Where We Are Now And Where We Will Go In 2021
Did any of your 2020 predictions and sales plans turn out as expected? No, I didn’t think so. 2020 was the most disruptive year since the global financial crisis of 2008. Curiously, it primarily affected major Western economies where I live and work. Dysfunctional governments, an undisciplined, uneducated and jaded population, pandemic risks being played down in political games, all resulted in repeated shutdowns, small businesses closing their doors, the highest unemployment rates in decades, and death counts rising out of control.
The Korean economy, where I come from, along with an economy of nearby countries run by pragmatic science-centric leaders, has immediately used the knowledge developed under SARS to clamp down on the virus, avoid mass death and economic destruction, and is in relatively good shape heading into 2021 in comparison to the US, EU, UK, and Brazil.
This is a one-time opportunity for Korean companies to enter and win on large consumption-centric western markets like the US. Why now? And How?
Why Now. Local US businesses beyond ecommerce and logistics have been significantly crippled by remote work, there are revenue disruptions, dropped business purchases, and breakdowns of traditional channels such as tradeshows and in-person sales. Schools are failing to teach, even at low levels, which is creating “a lost generation” unable to compete on global labor markets.
Uneducated US adults cannot compete in the global labor markets of engineers and can’t produce the innovation needed for the next generation of technology. Chinese engineers who have powered the high-tech boom of the 1990s have left for China and founded their own companies that successfully compete with the US. In the tech industry, US brands are relying on
Asian centers of production and engineering more and more.
What Korean makers will soon find is that they are competing against global brands that shifted to Asia and China, when they used to compete against the US-based enterprises.

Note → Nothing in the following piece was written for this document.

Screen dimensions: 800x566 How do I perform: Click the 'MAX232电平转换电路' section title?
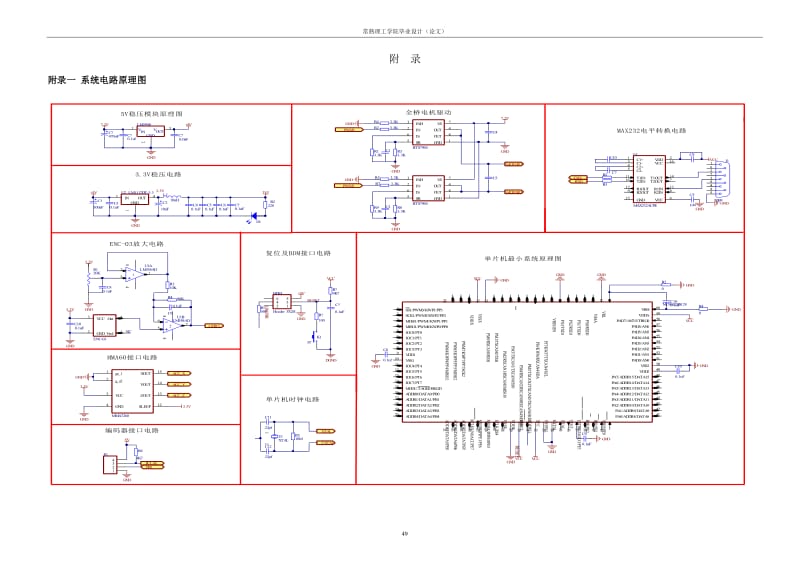coord(651,130)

What Korean advanced robotics, telecom, and manufacturing innovators are finding is that US-owned manufacturing is behind the technology curve and will be lagging more and more, turning the US into even more of a consumption centric, not production, society.
How. The US, that lost the race for technological leadership, is now leading the world in the most massive market for health and wellness-related products and services. If your business sells solutions for some relatively well-performing industries, or makes CPGs that fit the home-locked lifestyle of the US, the first part of 2021 will be very lucrative. If you are producing high-tech manufacturing solutions, the US manufacturing industry is getting smaller, more local, and is focused on cutting costs with less attention to technical innovation. There is no appetite here for the latest technology.

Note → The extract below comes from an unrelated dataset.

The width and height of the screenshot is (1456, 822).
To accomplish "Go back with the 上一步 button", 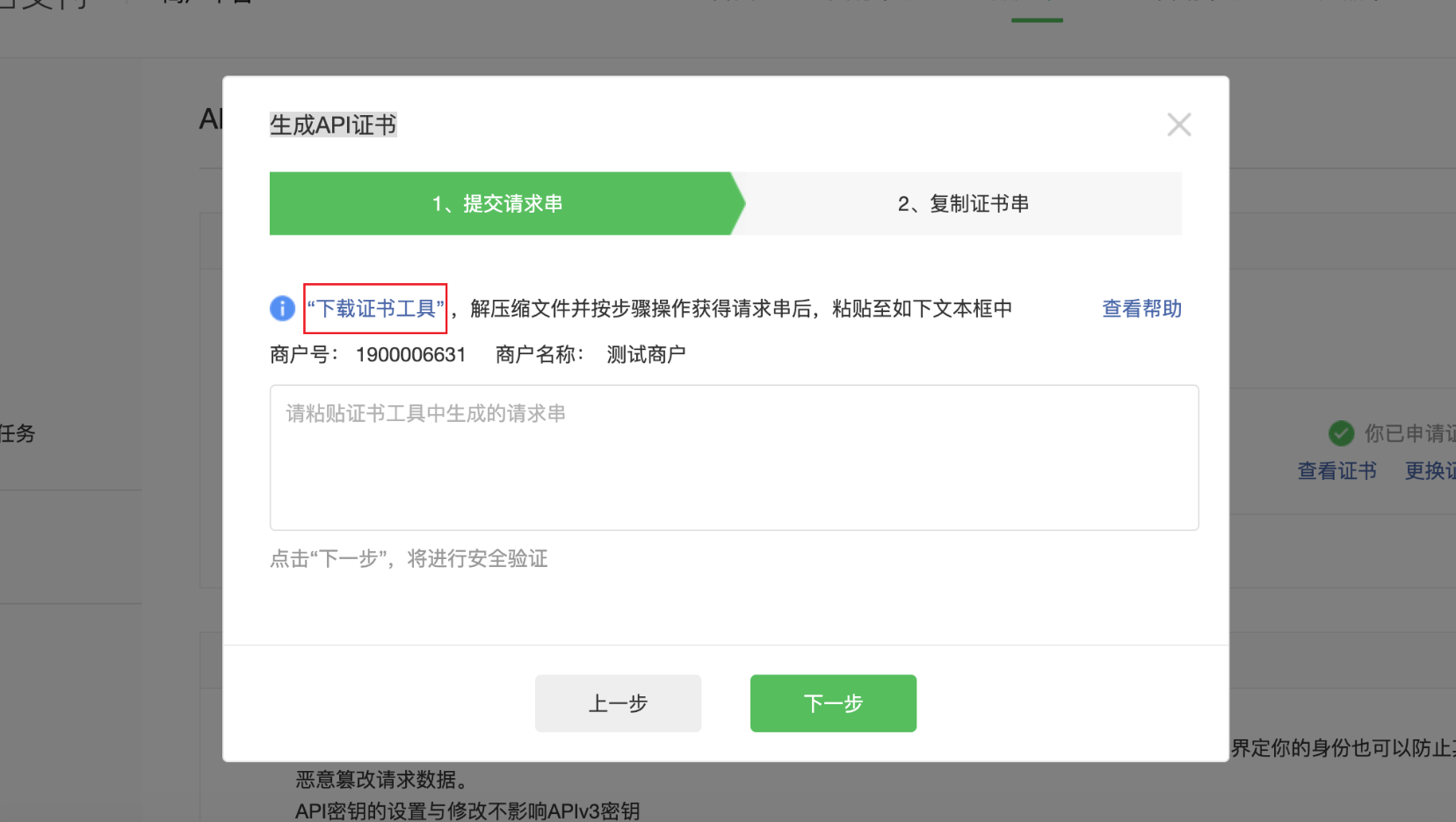I will (x=618, y=703).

Korean brands who are willing to make it in the US must walk into 2021 by putting aside their pride in their amazing technology and sell their products on buyer-impact merits. We see time and time again that Korean makers of cutting-edge solutions are trying to sell it to ignorant buyers who will never appreciate how advanced its technology is. Korean brands must sell and partner based on the benefit to the buyer, provide case studies, localize their brand voice and develop a relevant local presence.
Technology solutions for health and wellness: start with home-based product lines. Biotech and life sciences: look for partnerships. Home-based electronics and leisure equipment: sell directly to consumers, this demand is far exceeding the supply. Crafting solutions for manufacturing, businesses, or retail? Reinvent the segments you target. Where else can your core technology be used? How can it help to reopen businesses safely and lower risks of infection? Whatever your industry is – it’s time to transform and fit the new markets. They have needs – just not the same needs as in Korea.